Yeah cartridges were costly compared to CDs but we were already complaining about loading screens, it was a change to wait between levels when I got my PS1 which my cousin avoided with his N64. I think the lack of dedicated sound hardware is a million times worse that cartridge space limits, it always cuts deeper than you think it will. Take for example Doom on Jaguar where given the option of employing the GPU for better rendering instead of software music the developers cut out music.
Oh yeah Dragon Warrior has always been a beautiful series, although that Wii title was a bit crappy.
Yeah 1999 counts, looking back the early 90s were still quite 80s, it's a gradual transition.
Love Shenmue, still looks great to me, too bad it doesn't have the broader appeal of Yakuza but I'm pleased Shenmue3 went the Kickstarter route, fits better.
Still haven't got a VGA box, back when I got my first DC it had just got discontinued with a price drop so I spent my money on more games for it mostly, I didn't even have a second controller for it lol.
Hadn't heard about the TV company gouging but I'm not surprised, if they can gouge they will regardless of whether it helps or hurts anything.![]()
Not "most games", more like 1 in 10. In terms of Game Cube controller compatibility it's even less. There are over 100 or so of them available though and some of them are pretty good. There are options for those who don't like the motion controls, but they are buried under a mountain of games that are not. It takes a bit of work to sift through it all. In my experience, most of the Nintendo published titles outside of Smash Brothers do not let you use either the classic controller or the Game Cube one. This is unfortunate.
Lol yea, if only we knew how bad things would get, oh dear god(play SC 4 on PS3, omg what a nightmare the loading is)
Yea sigh, even the POS Square dared to call a DQM game(DQM Joker, what a perfect name for it though) looked better(and that's on the DS).
It has more appeal then one would think, but Sega's lack of marketing for the 2nd game, combined with selling the US Senmue 2 release to MS(back in the day, I didn't even know Shenmue 2 existed), gave the series a bad rep, because now It's considered a commercial failure(the first game sold over 1m copies, which considering the amount of DCs recorded to have been sold, is pretty damn good)
Yea, VGA boxes(good ones anyway) are pretty damn expensive(expensive enough, you might as well just pay someone to mod your DC instead).

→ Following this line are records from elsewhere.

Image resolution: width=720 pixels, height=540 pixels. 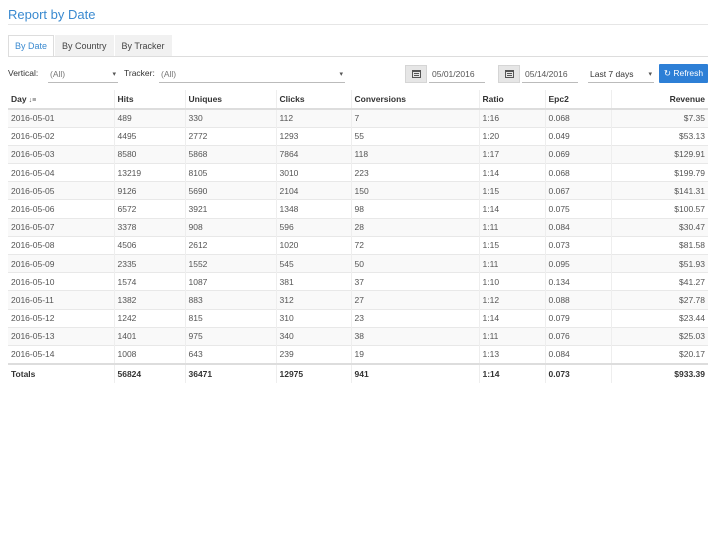 What do you see at coordinates (62, 100) in the screenshot?
I see `column-header-day: Day ↓≡` at bounding box center [62, 100].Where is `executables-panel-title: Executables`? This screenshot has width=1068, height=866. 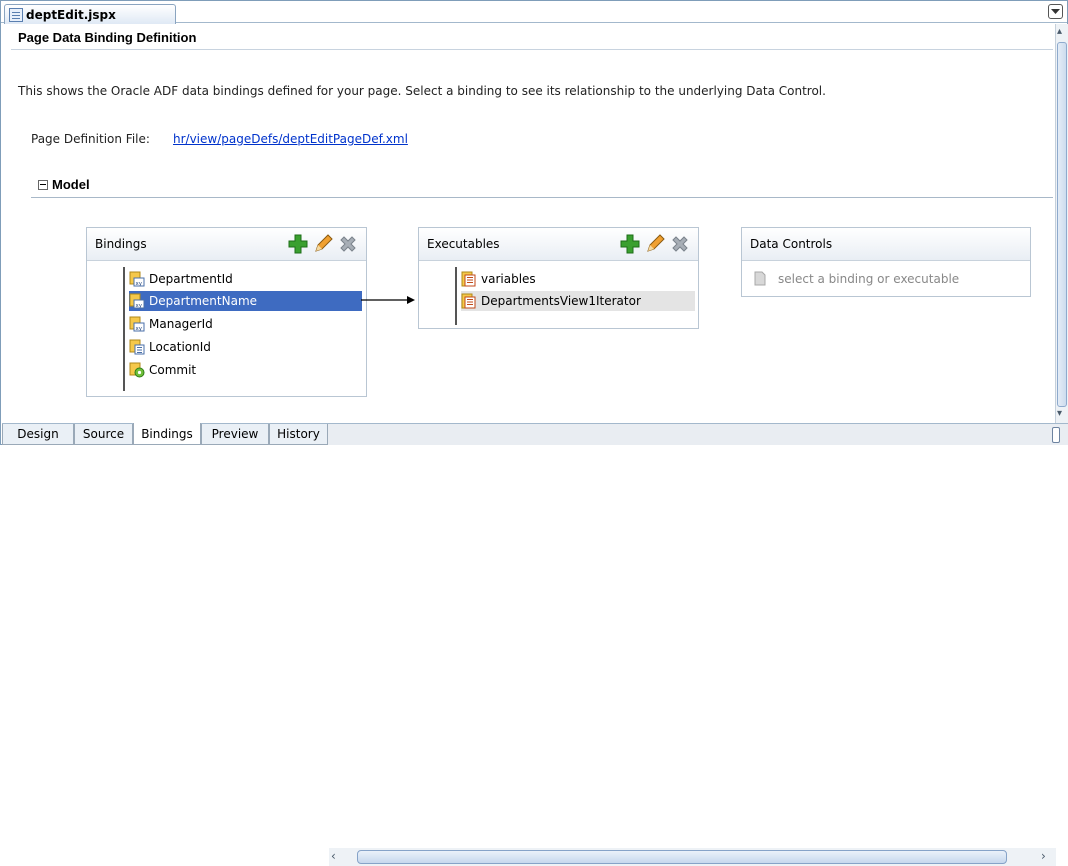 executables-panel-title: Executables is located at coordinates (464, 244).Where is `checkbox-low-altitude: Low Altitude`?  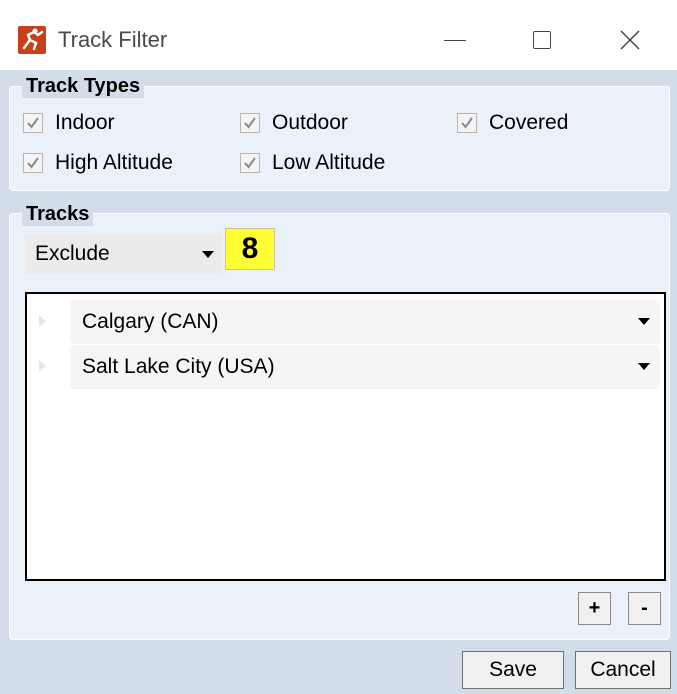 checkbox-low-altitude: Low Altitude is located at coordinates (312, 163).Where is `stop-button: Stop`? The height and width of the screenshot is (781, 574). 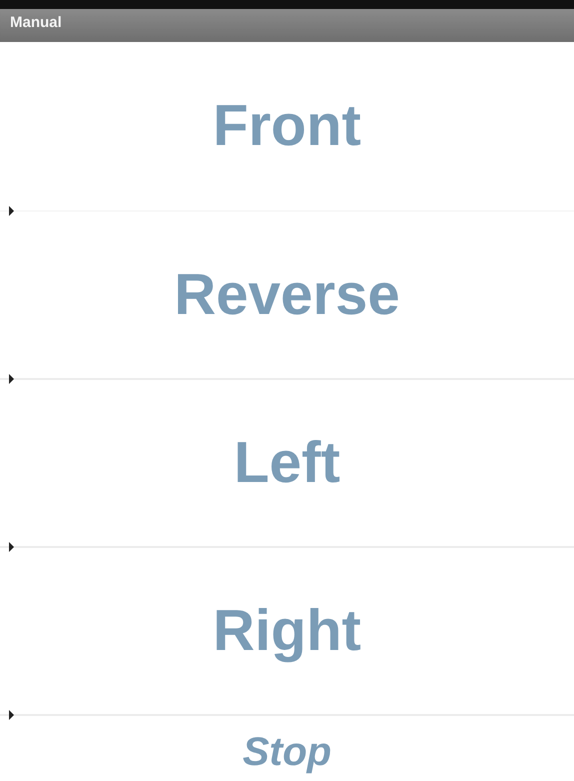
stop-button: Stop is located at coordinates (287, 752).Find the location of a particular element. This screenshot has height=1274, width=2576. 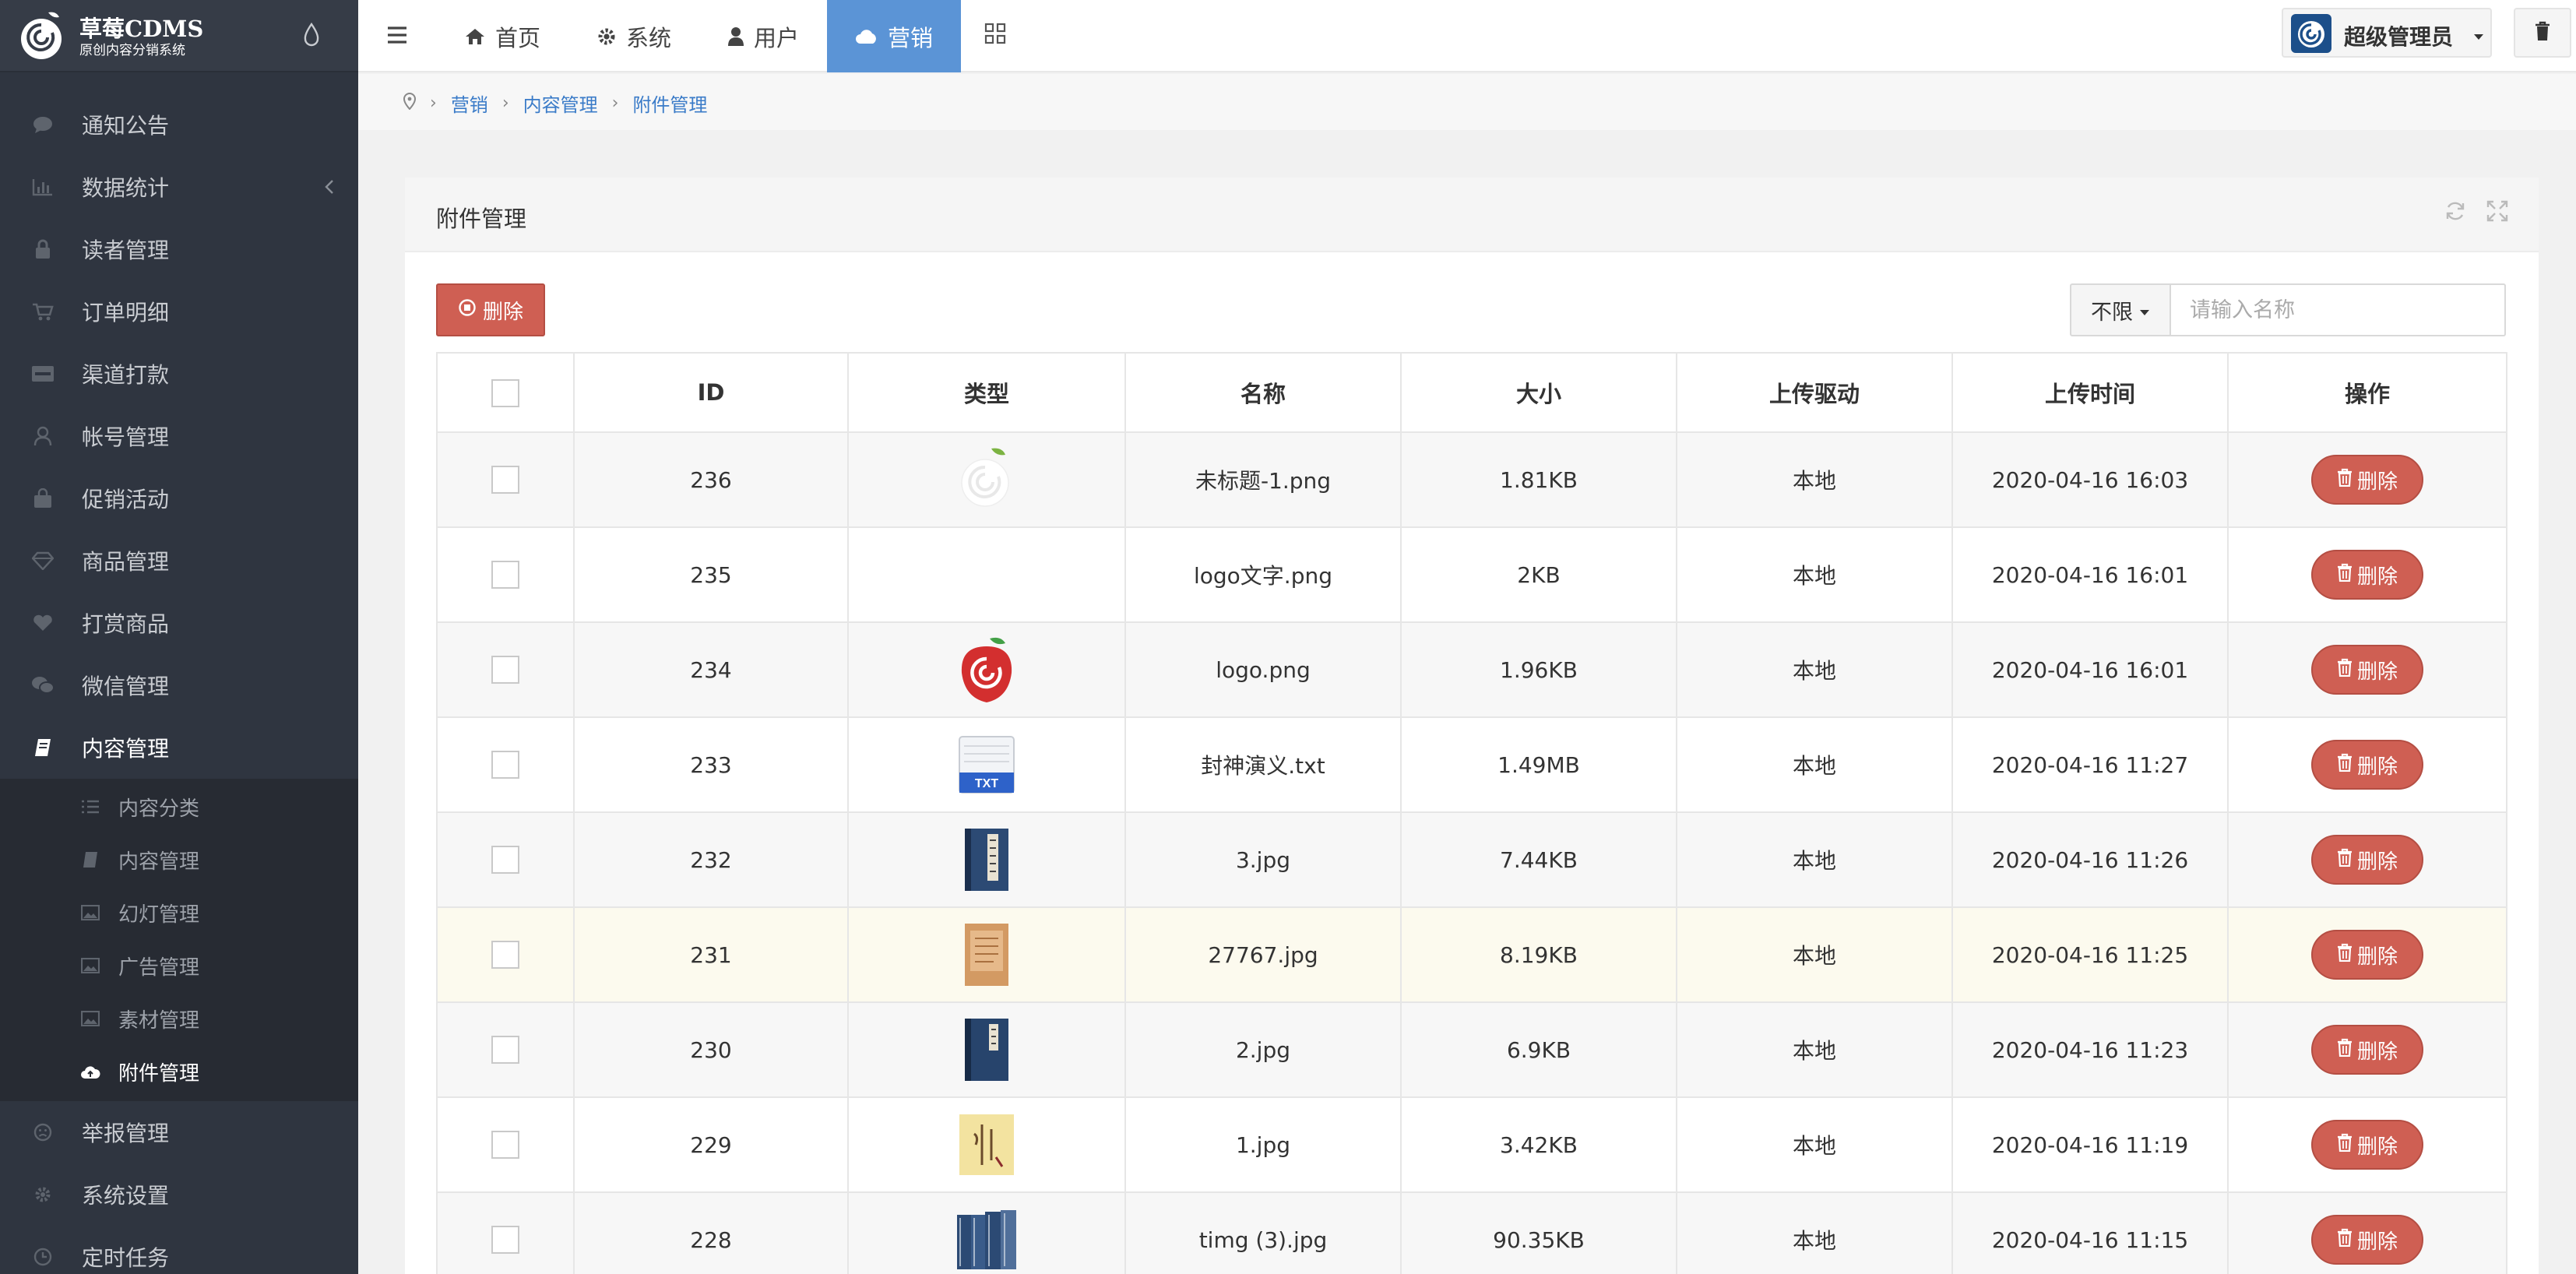

sidebar-item-products: 商品管理 is located at coordinates (179, 561).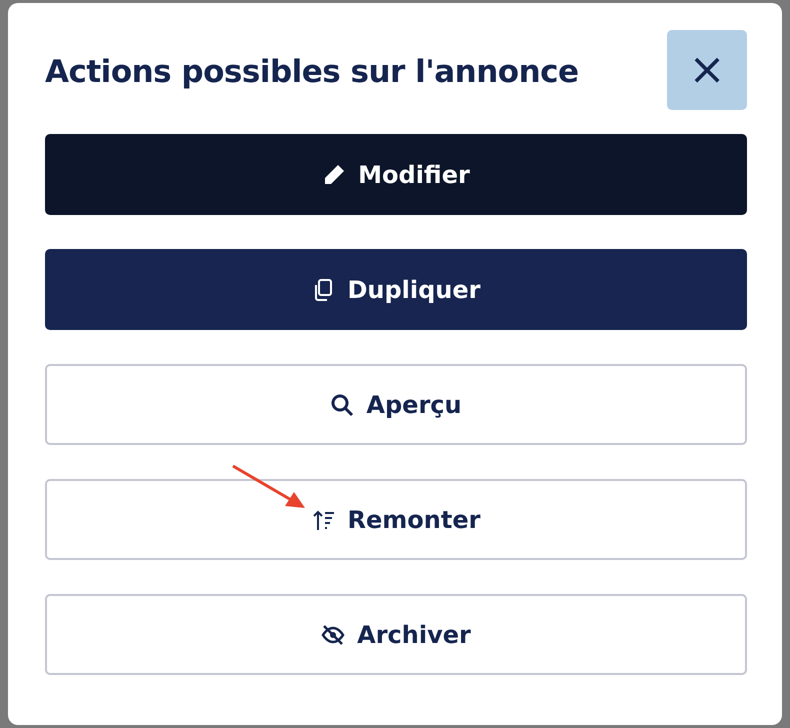 Image resolution: width=790 pixels, height=728 pixels. Describe the element at coordinates (334, 634) in the screenshot. I see `eye-slash-icon` at that location.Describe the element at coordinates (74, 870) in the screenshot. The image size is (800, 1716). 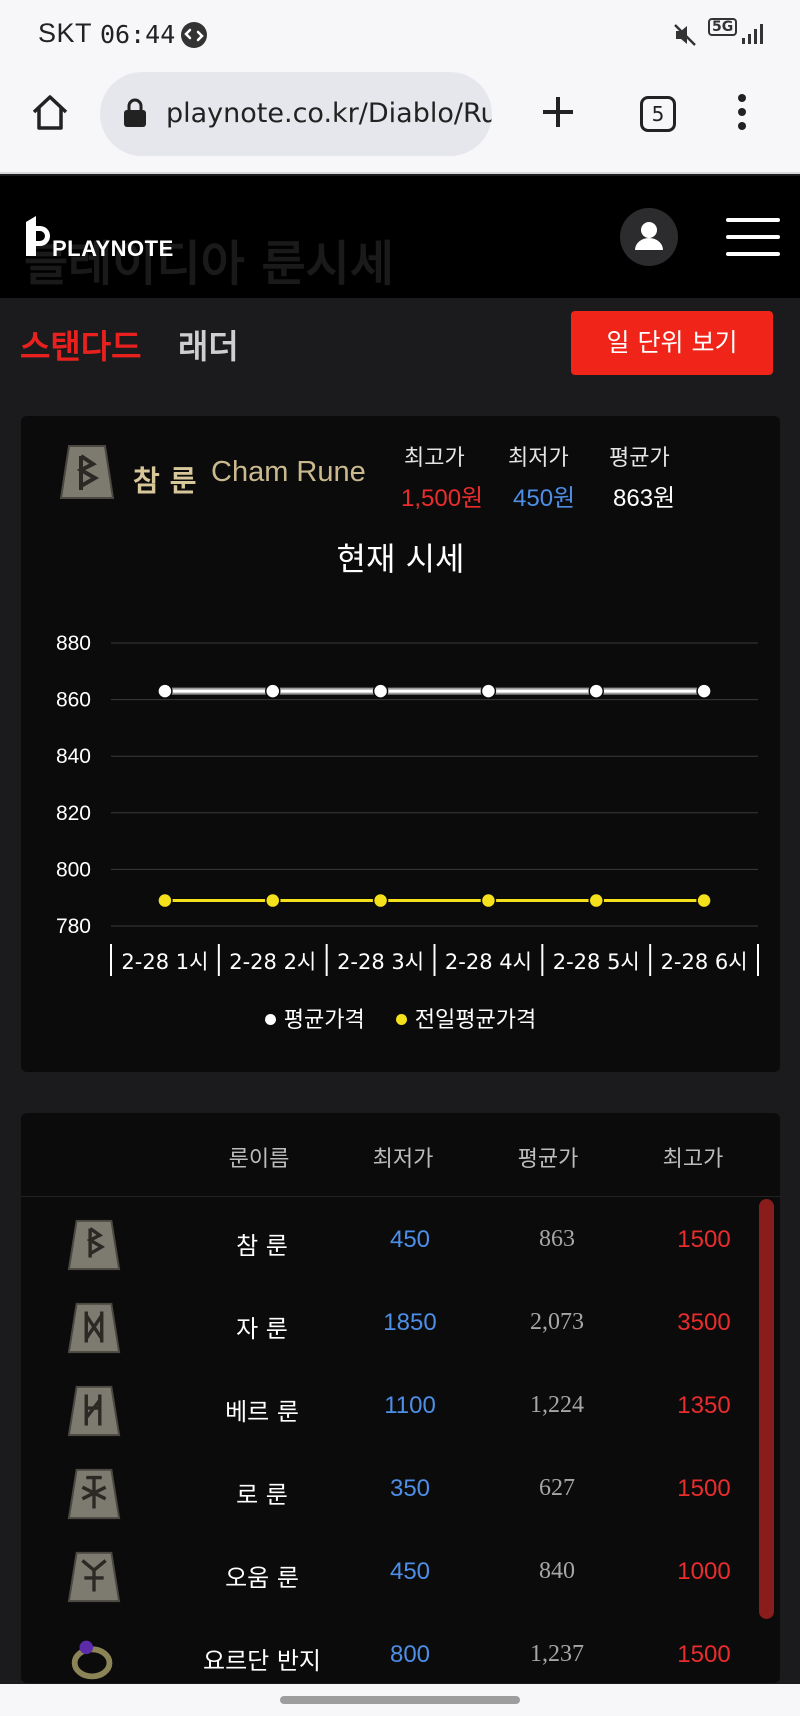
I see `y-tick-label: 800` at that location.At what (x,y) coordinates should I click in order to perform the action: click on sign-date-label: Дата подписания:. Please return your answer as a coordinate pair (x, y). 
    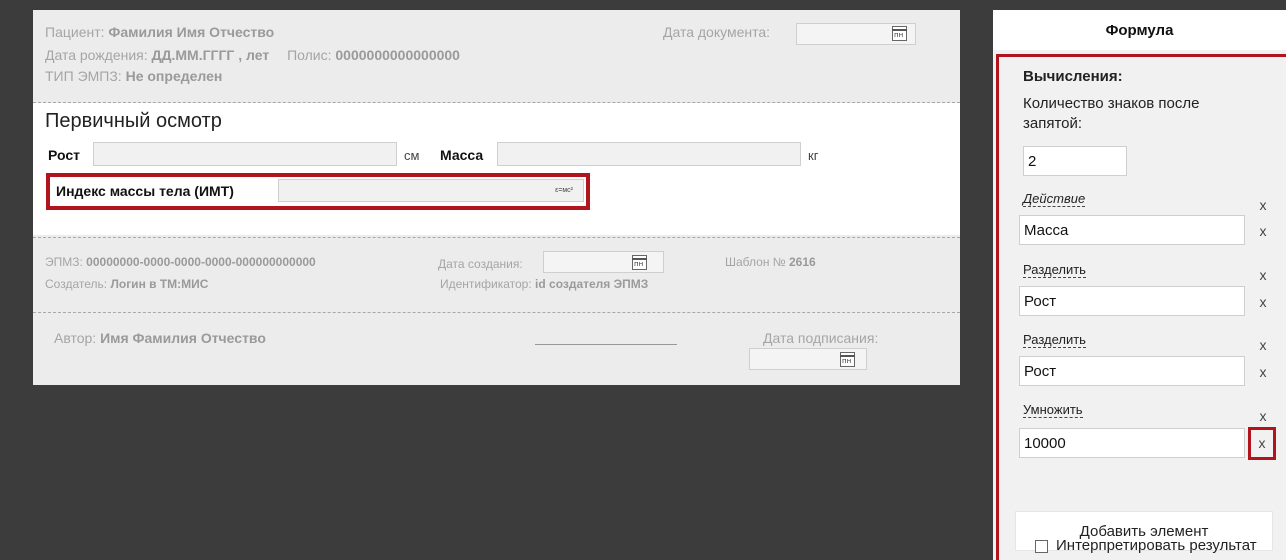
    Looking at the image, I should click on (821, 338).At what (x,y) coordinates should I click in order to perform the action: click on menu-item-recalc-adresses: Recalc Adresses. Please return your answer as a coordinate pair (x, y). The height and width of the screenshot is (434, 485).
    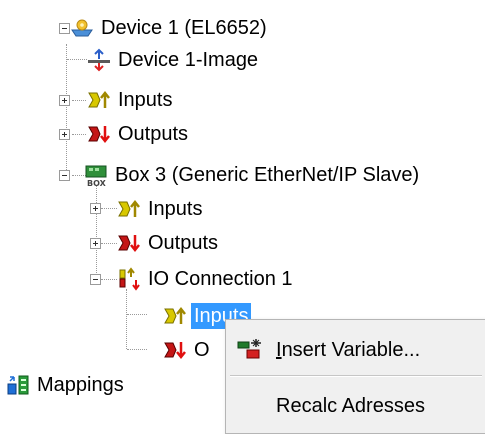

Power is quite important when the majority of games by developers that actually matter will miss Nintendo consoles because they keep making souped-up Gamecubes, Wii only owners really got shafted after 2010 when every single important game missed their console entirely and Nintendo didn't even bother throwing them any bones because they focused on shitting out their newest gimmick.
More like a handful of games that support Classic Controller, even fucking Metroid Prime forces you to use the stupid waggle stick.
If It's not a 1st party game, odds are overwhelming is supports normal controllers. I only ran into 2 that really didn't, SC Legends, and Blaster Master Overdrive(this is not motion control based, but using the wii remote as a makeshift NES controller sucks big time). I'm sure there's some more, but no there aren't a lot, that doesn't let you use other controllers.